Rubbish dumped over the cliff from the fields, soil, scree and fallen rocks had almost covered the Carboniferous peneplain where the Upper Inferior Oolite Series rests unconformably on the Black Rock and Vallis Vale Limestones of the Clifton Down Series, and brambles, shrubs and even trees sprouted from every possible niche. The first visit, in December, coincided with torrential rain and although a younger member tried to reach the ledge by cutting steps in the clay a remnant of four “drowned rats” finally retreated to Westbury to hold a rather depleted branch A.G.M. and arrange subsequent visits.

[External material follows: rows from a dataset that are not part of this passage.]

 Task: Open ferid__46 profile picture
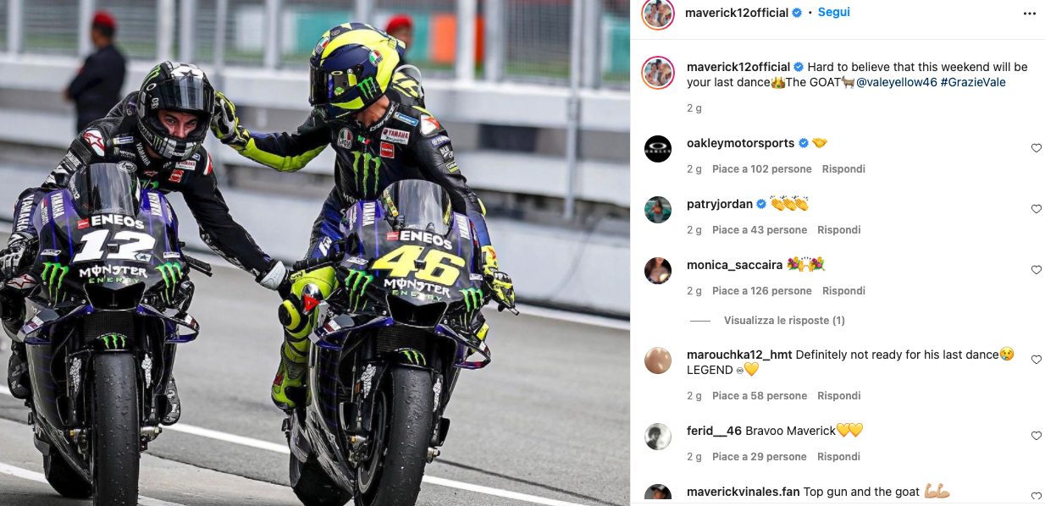(658, 437)
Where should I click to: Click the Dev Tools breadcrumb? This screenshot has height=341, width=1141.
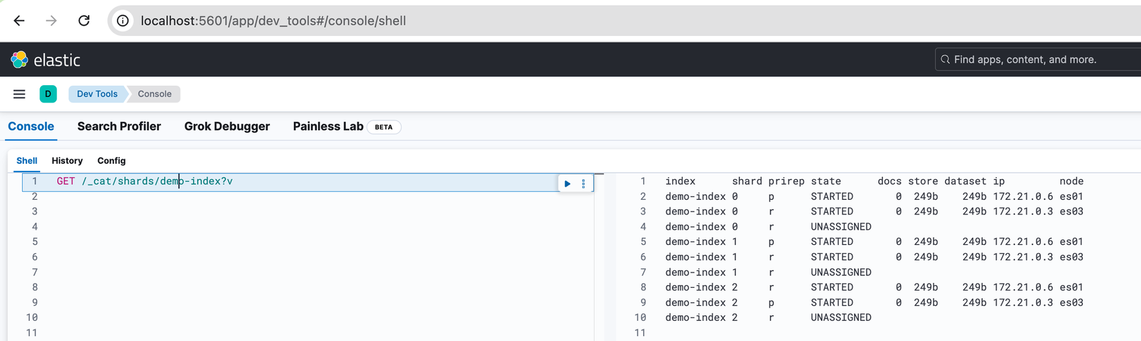coord(97,94)
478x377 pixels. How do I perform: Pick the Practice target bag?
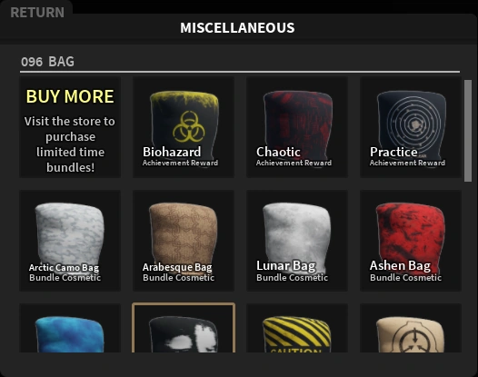[x=411, y=127]
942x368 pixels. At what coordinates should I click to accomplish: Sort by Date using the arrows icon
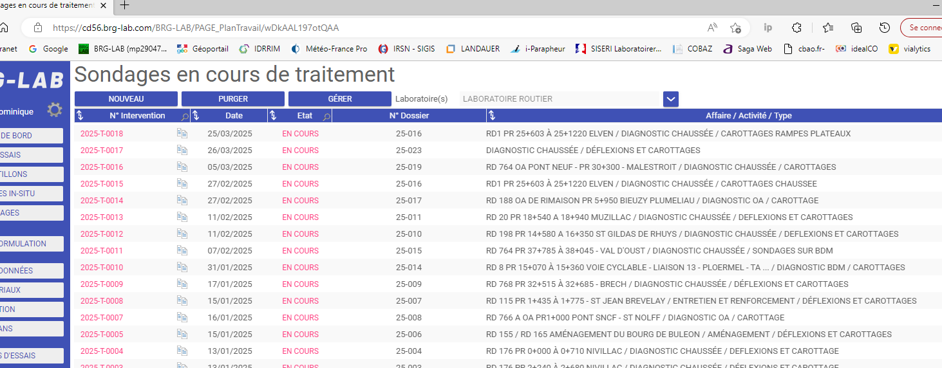(196, 116)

Starting in January 1980 (which was when my hammer went bathing) parties averaging eight in number dug, scraped, shovelled, pruned, lopped and sawed until by June we had cleared side and top of the Carboniferous over a width of some fifty feet and the peneplain was about eight feet wide, so that the Oolite could be studied in comparative comfort. Two unfortanetly-timed attacks of fibrositis kept me from the next two visits and indeed I have not visited the S.S.S.I. since. One day, however, the B.G.S. Field Trip Organiser may yet arrange Excursion 9 of the Bristol University book, and I shall see how much of our work nature and the locals have undone.